AIM OF THE EXERCISE. Nothing but the lines from the top of the records through the line with "Task: Open the BitLocker 驱动器加密 icon" should be returned, exactly, and without pictures.

*** Opening MATERIAL TO PROCESS ***

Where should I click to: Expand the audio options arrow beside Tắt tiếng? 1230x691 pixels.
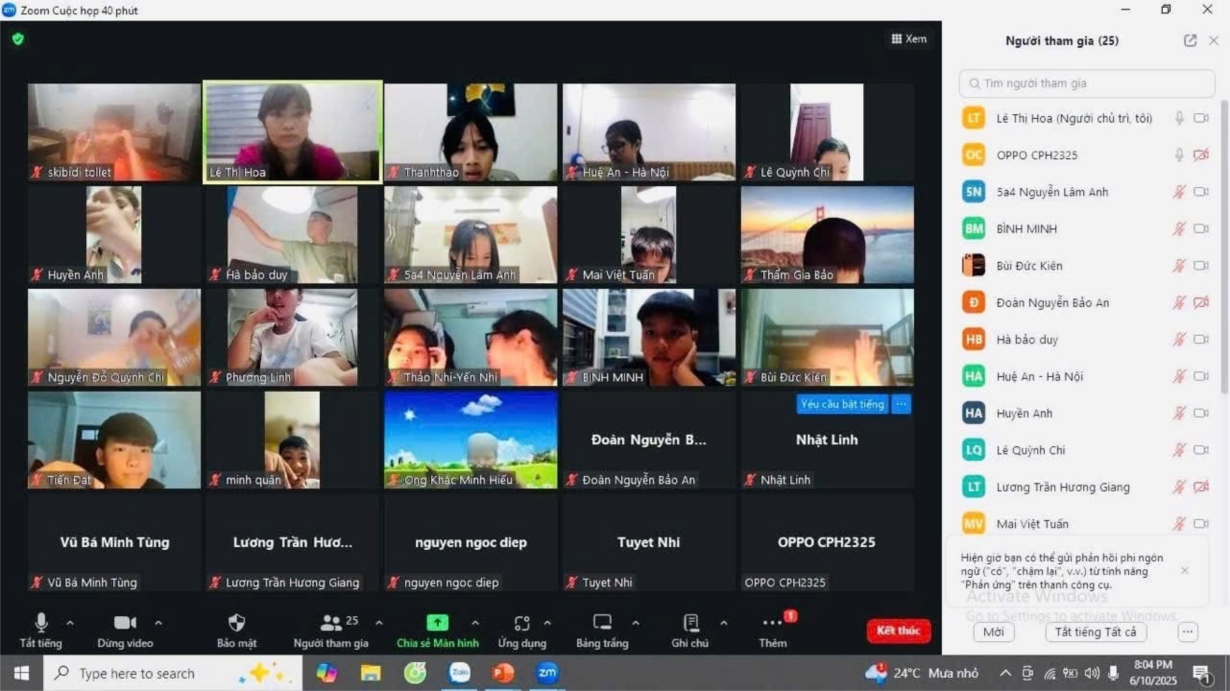(x=70, y=624)
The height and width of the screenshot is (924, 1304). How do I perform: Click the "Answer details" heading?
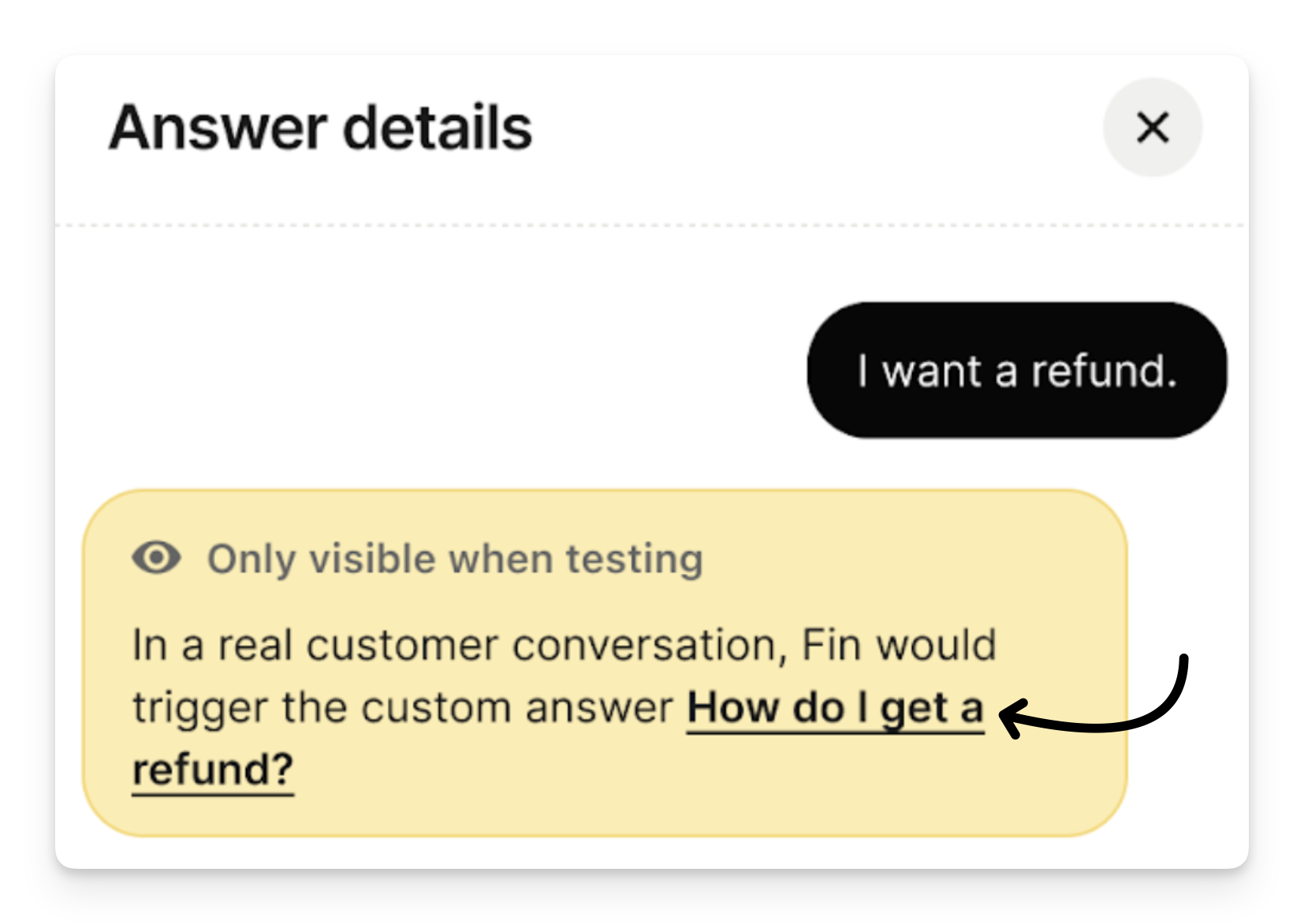(x=321, y=128)
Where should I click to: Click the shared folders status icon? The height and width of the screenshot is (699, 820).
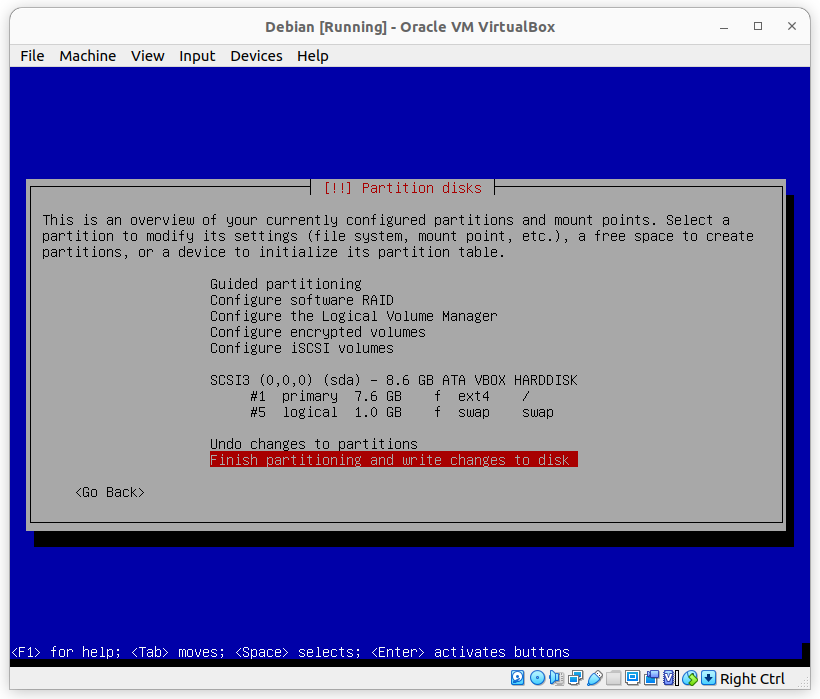[612, 678]
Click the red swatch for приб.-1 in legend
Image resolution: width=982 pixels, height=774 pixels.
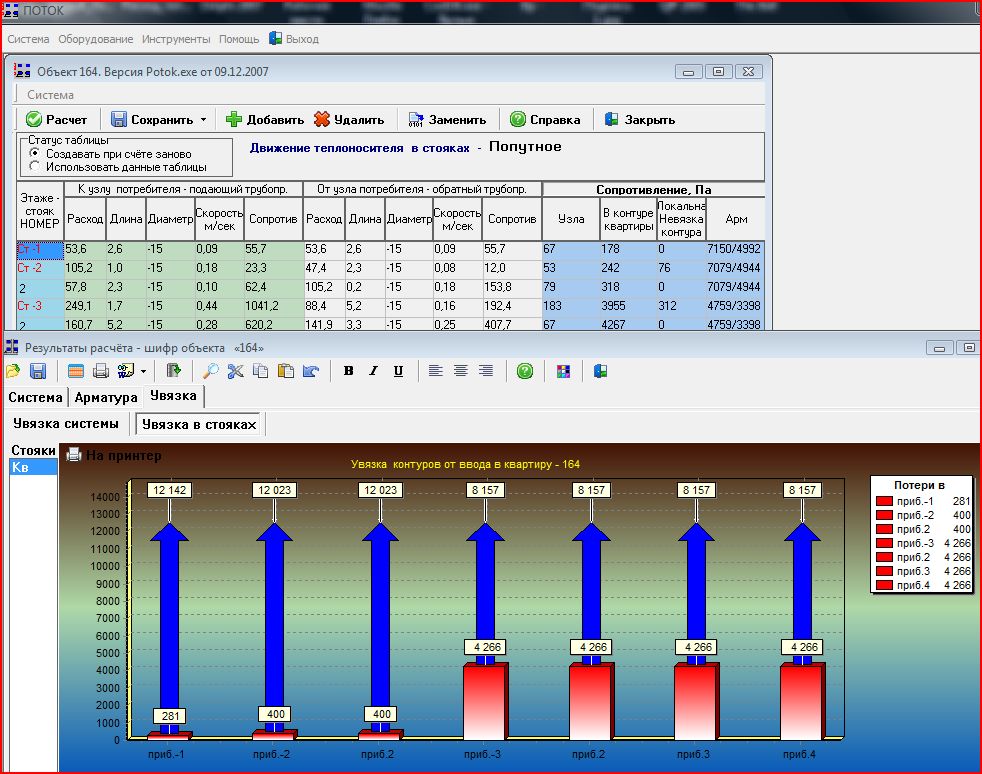884,501
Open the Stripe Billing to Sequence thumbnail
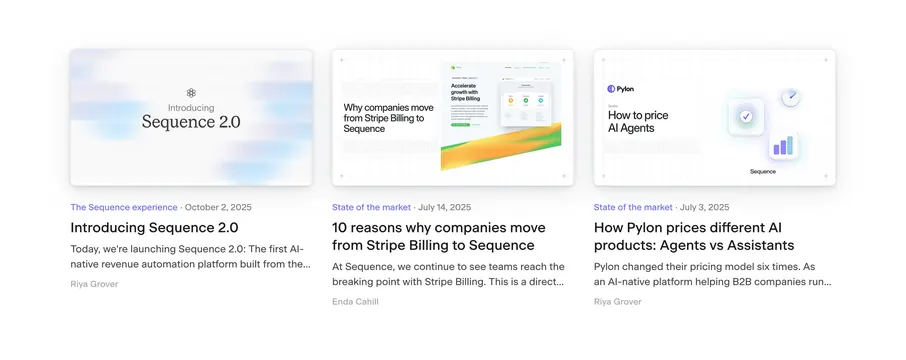Screen dimensions: 906x360 pyautogui.click(x=452, y=117)
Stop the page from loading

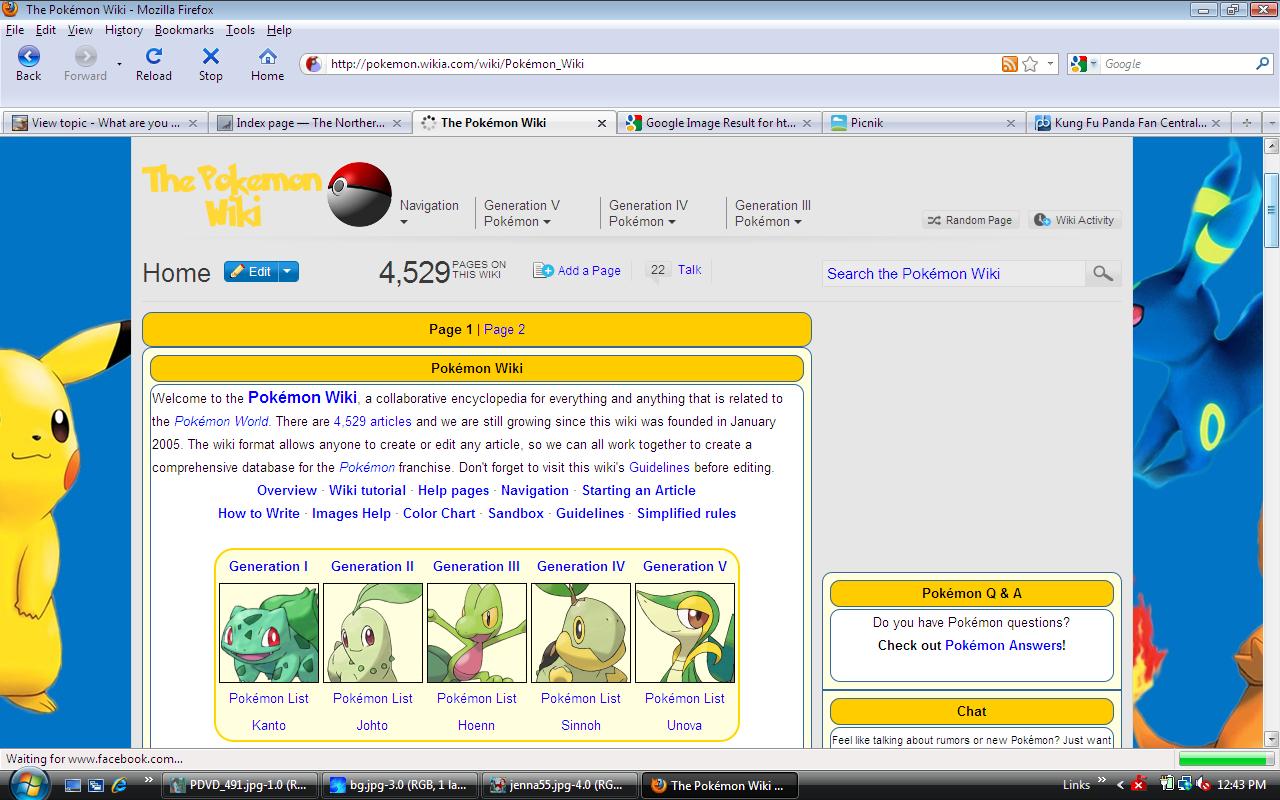coord(210,57)
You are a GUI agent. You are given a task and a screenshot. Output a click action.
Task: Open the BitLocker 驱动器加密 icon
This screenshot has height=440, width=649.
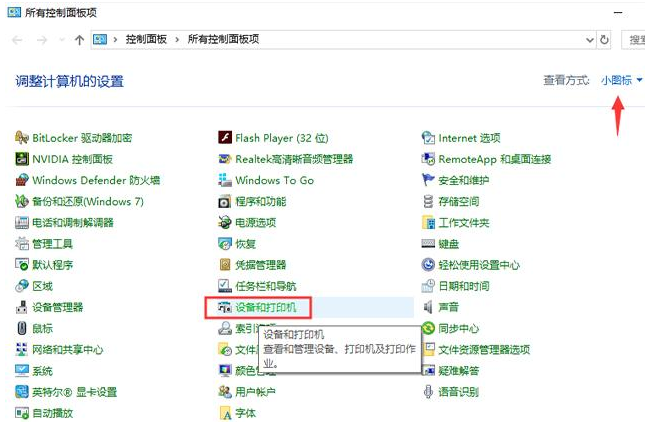coord(22,138)
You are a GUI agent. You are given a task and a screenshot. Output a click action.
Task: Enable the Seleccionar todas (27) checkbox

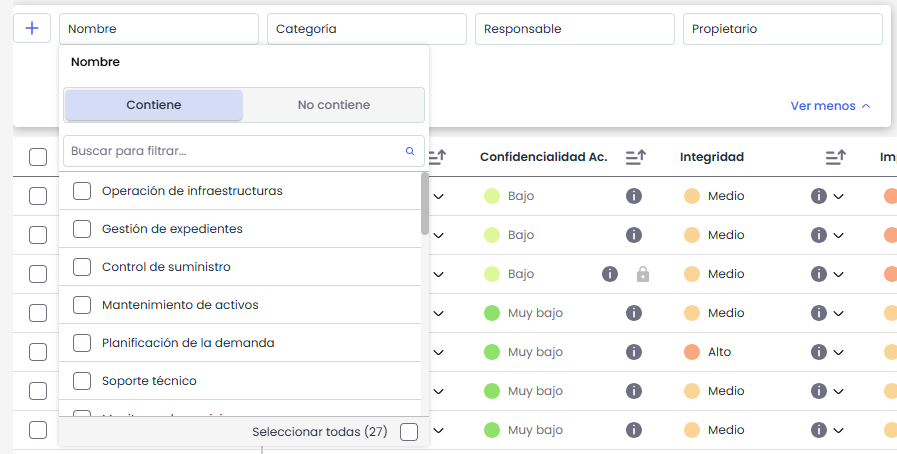pyautogui.click(x=408, y=432)
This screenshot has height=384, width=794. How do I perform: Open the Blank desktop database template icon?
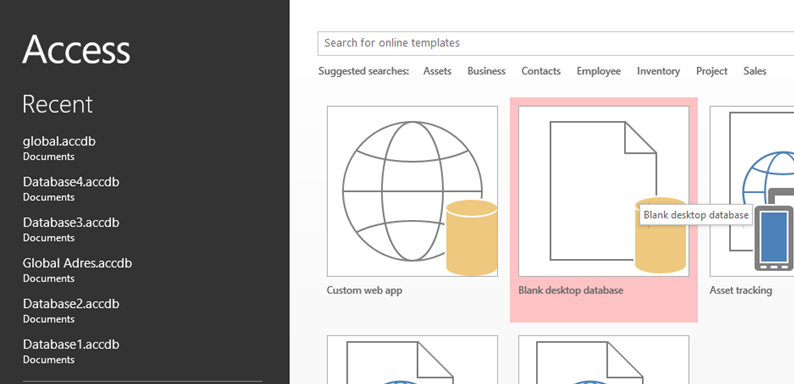click(x=604, y=191)
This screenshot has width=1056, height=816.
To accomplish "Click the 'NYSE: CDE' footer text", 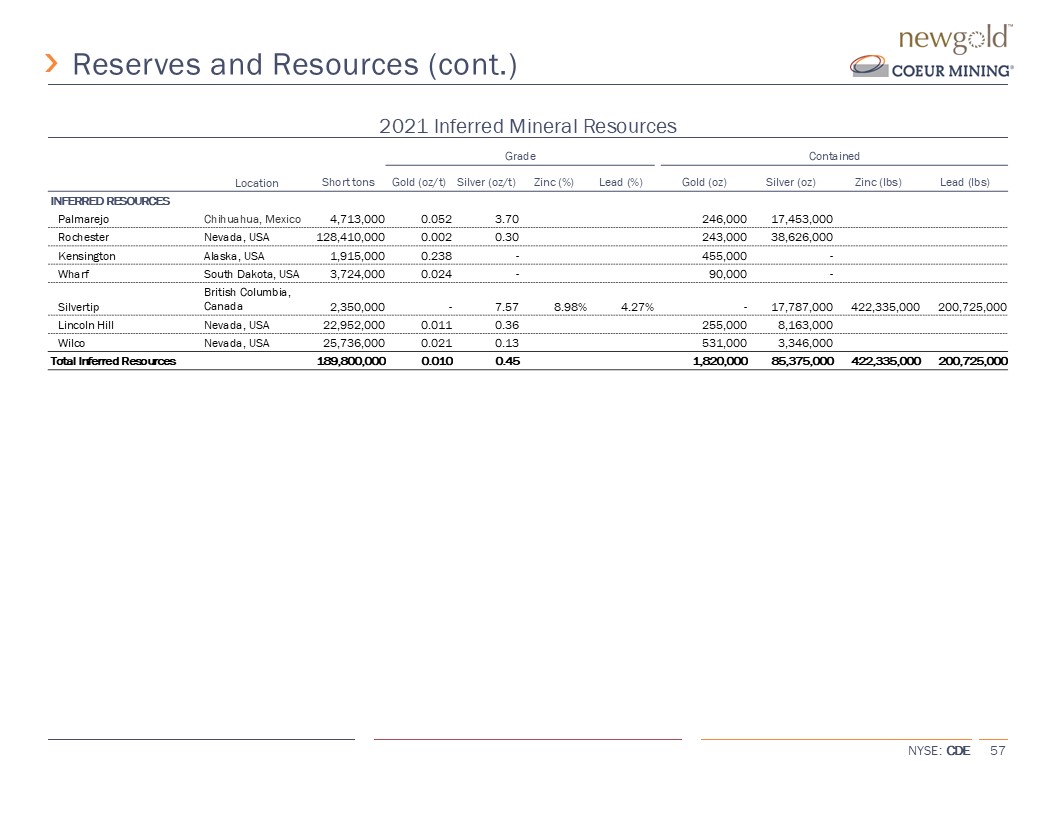I will tap(939, 752).
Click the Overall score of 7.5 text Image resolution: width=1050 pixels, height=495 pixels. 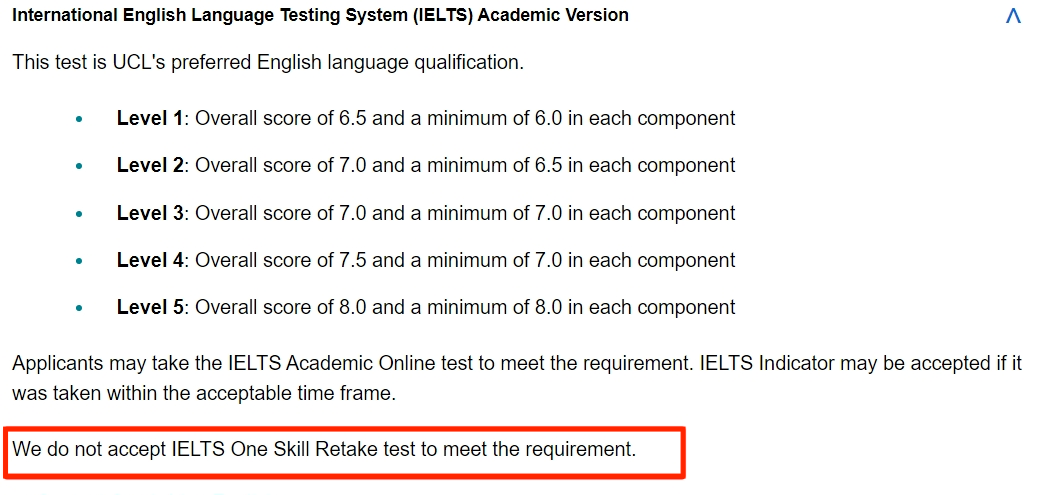point(281,260)
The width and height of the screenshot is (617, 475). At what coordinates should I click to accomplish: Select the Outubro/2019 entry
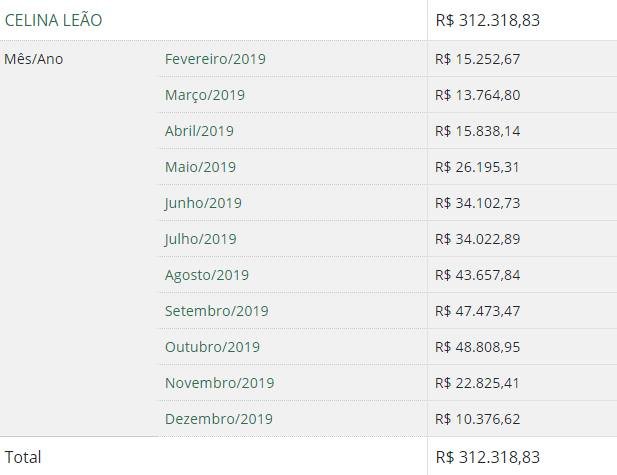212,347
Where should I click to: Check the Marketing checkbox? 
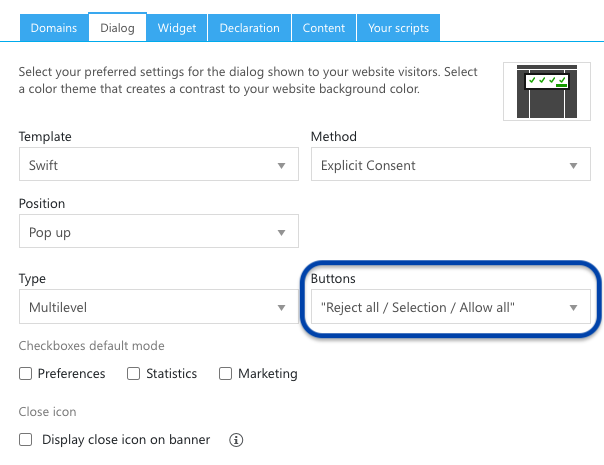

*** Closing MATERIAL TO PROCESS ***

RESPONSE TO THE TASK.
Where should I click to: Expand the audio options arrow beside Tắt tiếng? 1230x691 pixels.
(x=70, y=624)
The height and width of the screenshot is (924, 1304). How do I perform: Click the "Answer details" heading?
(x=321, y=128)
Where should I click to: Click the shared folders status icon? The height and width of the screenshot is (699, 820).
[612, 678]
Click the red swatch for приб.-1 in legend
Image resolution: width=982 pixels, height=774 pixels.
884,501
Open the Stripe Billing to Sequence thumbnail
Screen dimensions: 906x360 pyautogui.click(x=452, y=117)
Stop the page from loading

coord(210,57)
You are a GUI agent. You are given a task and a screenshot. Output a click action.
Task: Open the BitLocker 驱动器加密 icon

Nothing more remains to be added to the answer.